Fig. 4. ADP-filled and ADP-empty conformations of the open RUVBL2 subunit.

(A) Top and side view of the 3D structure of the ADP-filled open conformation of the RUVBL1-RUVBL2 ring bound to one RBD domain (R2TP-ΔNT_structure3). Color code: orange, RUVBL1; blue, RUVBL2; and white, RBD. Scale bar, 5 nm. (B) Close-up of the nucleotide-binding site of the open RUVBL2 subunit in R2TP-ΔNT_structure3, showing density for ADP, represented in black. (C) Top view and side view of the 3D structure of the ADP-empty open conformation of the RUVBL1-RUVBL2 ring bound to one RBD domain (R2TP-ΔNT_structure4). Color code: orange, RUVBL1; blue, RUVBL2; and white, RBD. Scale bar, 5 nm. (D) Close-up of the nucleotide-binding site of the open RUVBL2 subunit in R2TP-ΔNT_structure4, showing the absence of density in the nucleotide-binding site. ADP in the putative location of the nucleotide-binding site is represented in black to highlight the absence of density. (E) Close-up comparison between the rim of an unperturbed (transparent density) and a distorted RUVBL2 subunit (orange-yellow) from R2TP-ΔNT_structure5 represented at identical threshold. (F) Views of the DII face of the ring of the R2TP-ΔNT_structure5 and R2TP-ΔNT_structure6 structures, obtained from the particles classified as ADP-filled and ADP-empty but without subtracting the PIH1D1 region. The location of PIH1D1 in the structure is indicated within a dashed black line. Scale bar, 5 nm.
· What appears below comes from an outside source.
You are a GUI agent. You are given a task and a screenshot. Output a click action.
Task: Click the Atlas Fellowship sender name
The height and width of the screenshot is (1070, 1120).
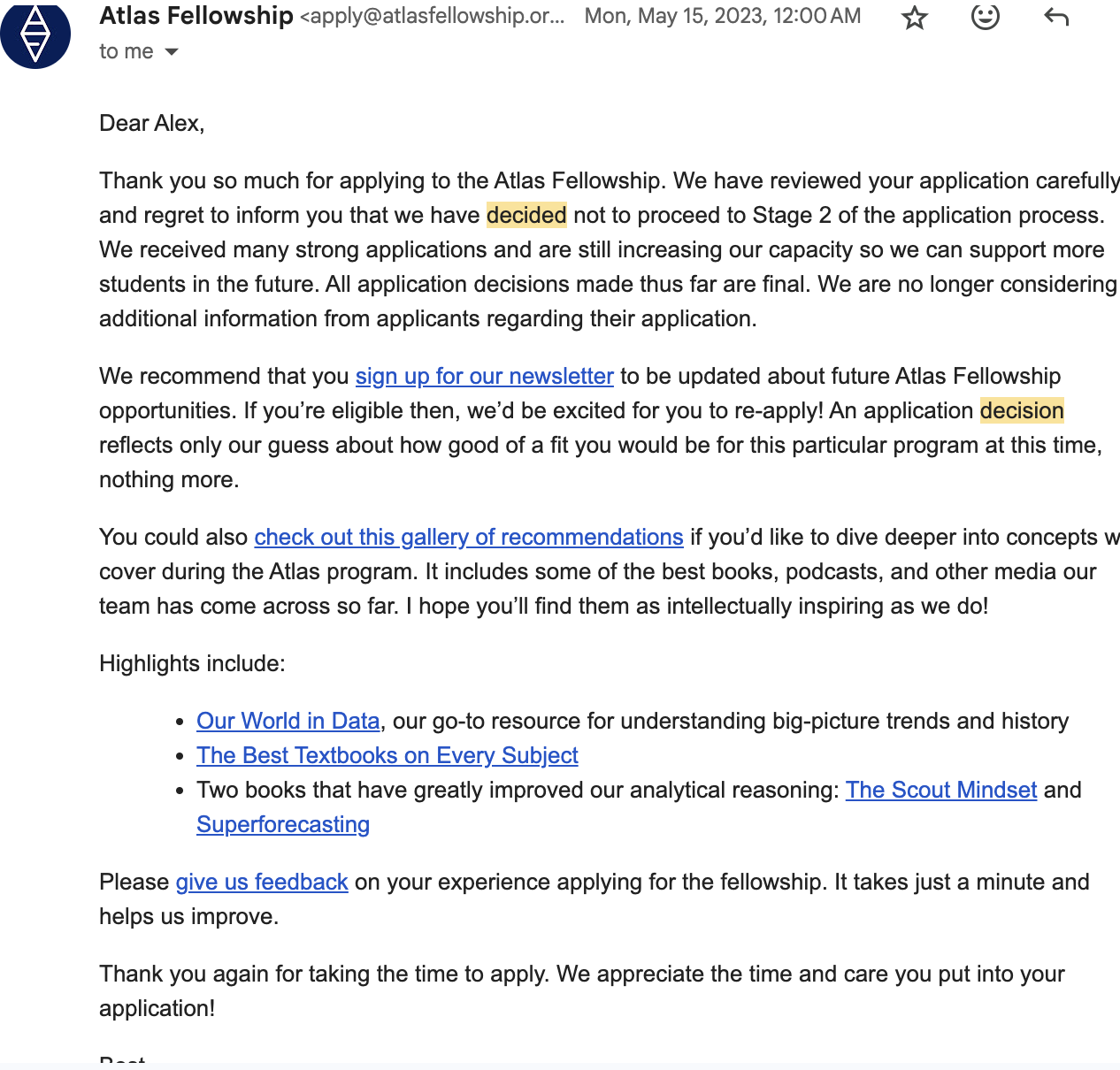tap(196, 16)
Fig. 5. Mechanism of RUVBL1-RUVBL2 remodeling and nucleotide exchange.

(A) A view of the map showing density for the N-terminal loop in RUVBL2 contacting the DII domain of the same protomer. (B) The structures of RUVBL2 closed (blue) and ADP-empty conformation (yellow) are superimposed. For alignment of the two structures, we used the neighboring RUVBL1 subunit as template. Thus, the changes observed represent movements in the context of the RUVBL ring. ADP is shown in green. (C) Structures of the RUVBL2 subunit in closed, open ADP-filled, and open ADP-empty conformation. ADP is shown in green. The N-terminal segment (residues 8 to 49 in the closed structure and residues 23 to 49 in the open ADP-filled structure) is colored red, indicating the position of His²⁵ and His²⁷. (D) Side view and top view of the closed and open structure of the RUVBL1-RUVBL2 hexamer, shown in ribbons, and highlighting one RUVBL2 subunit in blue. The RUVBL2 N-terminal segment shown as spheres and in red blocks the access to the nucleotide-binding site, and this obstruction is removed after PIH1D1 binds the DII domain and induces conformational changes.

Fig. 6. Model for remodeling of RUVBL1-RUVBL2 by PIH1D1.

Cartoon for the mechanistic model of how PIH1D1 regulates the accessibility to the nucleotide-binding site of RUVBL1-RUVBL2.